_Aim of the task_
Retype, word for word, each line between the lines holding "Click the Mexico" and "Click the line", inclusive, and leave the rest of the data alone.

Top of Data to use

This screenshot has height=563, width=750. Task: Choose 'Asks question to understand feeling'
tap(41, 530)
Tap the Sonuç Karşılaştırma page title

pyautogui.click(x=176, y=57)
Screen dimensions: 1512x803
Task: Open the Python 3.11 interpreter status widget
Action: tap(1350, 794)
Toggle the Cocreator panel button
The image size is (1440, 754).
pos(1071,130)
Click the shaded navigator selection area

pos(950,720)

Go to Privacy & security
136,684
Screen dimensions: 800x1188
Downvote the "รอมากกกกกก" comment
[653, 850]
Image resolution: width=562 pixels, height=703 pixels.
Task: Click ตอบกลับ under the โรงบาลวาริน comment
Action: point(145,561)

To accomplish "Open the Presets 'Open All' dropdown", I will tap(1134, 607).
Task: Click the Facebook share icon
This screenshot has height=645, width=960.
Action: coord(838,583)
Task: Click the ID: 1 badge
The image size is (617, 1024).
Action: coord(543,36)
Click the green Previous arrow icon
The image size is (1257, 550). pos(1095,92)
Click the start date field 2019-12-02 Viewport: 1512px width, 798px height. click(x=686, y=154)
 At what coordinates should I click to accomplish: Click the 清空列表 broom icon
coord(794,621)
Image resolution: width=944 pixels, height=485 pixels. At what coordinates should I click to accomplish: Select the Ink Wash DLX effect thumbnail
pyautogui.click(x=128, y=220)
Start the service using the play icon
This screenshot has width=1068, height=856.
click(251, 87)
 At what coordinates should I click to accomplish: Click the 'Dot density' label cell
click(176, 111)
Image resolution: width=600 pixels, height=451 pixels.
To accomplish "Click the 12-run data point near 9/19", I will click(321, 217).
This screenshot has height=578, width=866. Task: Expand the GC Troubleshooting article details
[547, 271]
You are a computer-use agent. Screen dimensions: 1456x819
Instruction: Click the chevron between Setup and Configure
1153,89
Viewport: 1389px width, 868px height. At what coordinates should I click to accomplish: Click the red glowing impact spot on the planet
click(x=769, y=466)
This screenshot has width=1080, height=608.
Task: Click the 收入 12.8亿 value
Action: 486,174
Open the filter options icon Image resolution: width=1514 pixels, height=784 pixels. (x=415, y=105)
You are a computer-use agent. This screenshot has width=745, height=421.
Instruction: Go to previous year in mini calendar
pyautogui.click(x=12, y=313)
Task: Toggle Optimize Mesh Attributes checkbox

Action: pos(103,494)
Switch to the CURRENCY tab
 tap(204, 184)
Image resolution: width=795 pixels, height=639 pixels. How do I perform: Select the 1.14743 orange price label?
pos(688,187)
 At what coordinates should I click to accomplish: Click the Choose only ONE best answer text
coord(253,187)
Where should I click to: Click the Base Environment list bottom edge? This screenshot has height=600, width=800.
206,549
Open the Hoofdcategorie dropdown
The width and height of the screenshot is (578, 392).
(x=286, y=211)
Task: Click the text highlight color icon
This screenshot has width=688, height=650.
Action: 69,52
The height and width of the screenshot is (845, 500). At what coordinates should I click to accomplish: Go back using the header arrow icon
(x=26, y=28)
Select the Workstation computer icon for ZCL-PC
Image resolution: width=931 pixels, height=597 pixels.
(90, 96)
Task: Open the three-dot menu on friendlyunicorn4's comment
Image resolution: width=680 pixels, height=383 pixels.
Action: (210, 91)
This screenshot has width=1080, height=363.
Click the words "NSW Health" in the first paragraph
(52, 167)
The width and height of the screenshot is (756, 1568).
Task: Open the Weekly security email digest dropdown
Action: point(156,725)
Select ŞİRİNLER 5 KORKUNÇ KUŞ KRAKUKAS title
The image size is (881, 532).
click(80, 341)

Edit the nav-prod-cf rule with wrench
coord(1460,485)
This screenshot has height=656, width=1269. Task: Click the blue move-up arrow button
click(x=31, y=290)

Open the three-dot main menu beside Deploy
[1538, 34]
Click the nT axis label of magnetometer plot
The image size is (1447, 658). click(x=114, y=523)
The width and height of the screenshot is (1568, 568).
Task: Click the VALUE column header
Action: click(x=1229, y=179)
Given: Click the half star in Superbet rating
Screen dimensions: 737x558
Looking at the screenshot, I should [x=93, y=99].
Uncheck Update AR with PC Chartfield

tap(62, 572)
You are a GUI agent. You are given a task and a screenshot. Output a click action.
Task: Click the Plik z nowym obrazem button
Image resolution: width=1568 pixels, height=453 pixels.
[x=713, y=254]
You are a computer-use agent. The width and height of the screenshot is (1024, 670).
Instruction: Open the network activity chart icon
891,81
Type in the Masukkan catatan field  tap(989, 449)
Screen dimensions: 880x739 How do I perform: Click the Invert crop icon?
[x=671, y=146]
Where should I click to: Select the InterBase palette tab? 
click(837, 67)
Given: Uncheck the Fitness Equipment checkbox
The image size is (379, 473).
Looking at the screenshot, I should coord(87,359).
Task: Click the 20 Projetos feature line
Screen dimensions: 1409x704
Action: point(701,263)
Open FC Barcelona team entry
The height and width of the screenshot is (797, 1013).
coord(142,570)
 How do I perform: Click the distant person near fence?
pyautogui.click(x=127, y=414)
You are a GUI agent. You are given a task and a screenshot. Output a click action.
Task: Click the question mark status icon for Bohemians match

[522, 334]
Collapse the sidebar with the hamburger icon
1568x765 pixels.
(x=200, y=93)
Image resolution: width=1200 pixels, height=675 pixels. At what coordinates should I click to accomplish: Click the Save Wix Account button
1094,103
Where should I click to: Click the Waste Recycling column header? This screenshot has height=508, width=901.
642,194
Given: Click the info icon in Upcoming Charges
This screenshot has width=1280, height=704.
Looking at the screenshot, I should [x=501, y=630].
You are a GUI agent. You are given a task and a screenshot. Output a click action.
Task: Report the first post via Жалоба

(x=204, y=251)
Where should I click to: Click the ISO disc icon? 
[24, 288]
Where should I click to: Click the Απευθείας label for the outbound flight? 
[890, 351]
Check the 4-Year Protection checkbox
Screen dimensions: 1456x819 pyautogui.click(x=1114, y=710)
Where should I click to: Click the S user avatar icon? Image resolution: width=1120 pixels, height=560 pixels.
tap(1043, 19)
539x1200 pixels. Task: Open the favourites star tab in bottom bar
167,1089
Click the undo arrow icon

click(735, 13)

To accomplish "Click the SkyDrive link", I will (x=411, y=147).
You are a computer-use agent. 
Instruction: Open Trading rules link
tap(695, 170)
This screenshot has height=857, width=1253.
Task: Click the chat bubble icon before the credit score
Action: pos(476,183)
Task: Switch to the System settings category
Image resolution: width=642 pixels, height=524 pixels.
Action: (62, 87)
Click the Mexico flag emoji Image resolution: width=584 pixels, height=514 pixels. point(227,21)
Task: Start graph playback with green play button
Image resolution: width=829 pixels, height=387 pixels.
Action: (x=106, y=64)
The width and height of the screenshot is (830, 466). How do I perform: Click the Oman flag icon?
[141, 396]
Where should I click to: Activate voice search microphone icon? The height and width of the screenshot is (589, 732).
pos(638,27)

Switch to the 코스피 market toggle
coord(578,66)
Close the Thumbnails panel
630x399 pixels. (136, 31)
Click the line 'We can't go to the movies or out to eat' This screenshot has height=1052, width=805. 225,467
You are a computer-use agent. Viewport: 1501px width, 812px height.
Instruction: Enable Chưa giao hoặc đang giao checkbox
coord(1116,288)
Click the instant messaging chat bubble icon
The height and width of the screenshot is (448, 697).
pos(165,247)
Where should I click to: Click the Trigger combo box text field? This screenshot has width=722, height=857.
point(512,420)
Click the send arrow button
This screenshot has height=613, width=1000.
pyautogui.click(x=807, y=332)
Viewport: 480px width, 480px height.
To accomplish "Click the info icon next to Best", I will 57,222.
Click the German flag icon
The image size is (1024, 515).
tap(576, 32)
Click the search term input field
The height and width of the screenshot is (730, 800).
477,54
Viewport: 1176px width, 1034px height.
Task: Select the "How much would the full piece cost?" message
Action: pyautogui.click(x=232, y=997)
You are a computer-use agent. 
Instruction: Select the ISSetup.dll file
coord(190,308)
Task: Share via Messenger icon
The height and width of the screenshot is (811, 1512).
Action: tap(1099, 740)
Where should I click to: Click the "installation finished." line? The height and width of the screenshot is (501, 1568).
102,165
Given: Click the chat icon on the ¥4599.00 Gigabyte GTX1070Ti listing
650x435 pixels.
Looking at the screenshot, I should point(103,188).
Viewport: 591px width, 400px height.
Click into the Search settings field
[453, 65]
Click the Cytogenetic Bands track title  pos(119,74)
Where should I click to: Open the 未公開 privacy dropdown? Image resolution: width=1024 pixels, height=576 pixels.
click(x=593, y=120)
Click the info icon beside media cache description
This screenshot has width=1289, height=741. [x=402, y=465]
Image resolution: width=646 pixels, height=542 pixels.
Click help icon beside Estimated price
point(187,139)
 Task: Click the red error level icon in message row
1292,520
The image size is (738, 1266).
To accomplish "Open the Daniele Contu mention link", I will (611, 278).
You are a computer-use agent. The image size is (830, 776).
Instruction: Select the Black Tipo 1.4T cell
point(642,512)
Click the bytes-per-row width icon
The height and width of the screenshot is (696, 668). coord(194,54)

Bottom of Data to use

_Solution for this problem_
Click the Mexico flag emoji Image resolution: width=584 pixels, height=514 pixels. point(227,21)
Task: Start graph playback with green play button
Image resolution: width=829 pixels, height=387 pixels.
Action: (x=106, y=64)
The width and height of the screenshot is (830, 466). How do I perform: Click the Oman flag icon?
[141, 396]
Where should I click to: Activate voice search microphone icon? The height and width of the screenshot is (589, 732).
pos(638,27)

Switch to the 코스피 market toggle
coord(578,66)
Close the Thumbnails panel
630x399 pixels. (136, 31)
Click the line 'We can't go to the movies or out to eat' This screenshot has height=1052, width=805. 225,467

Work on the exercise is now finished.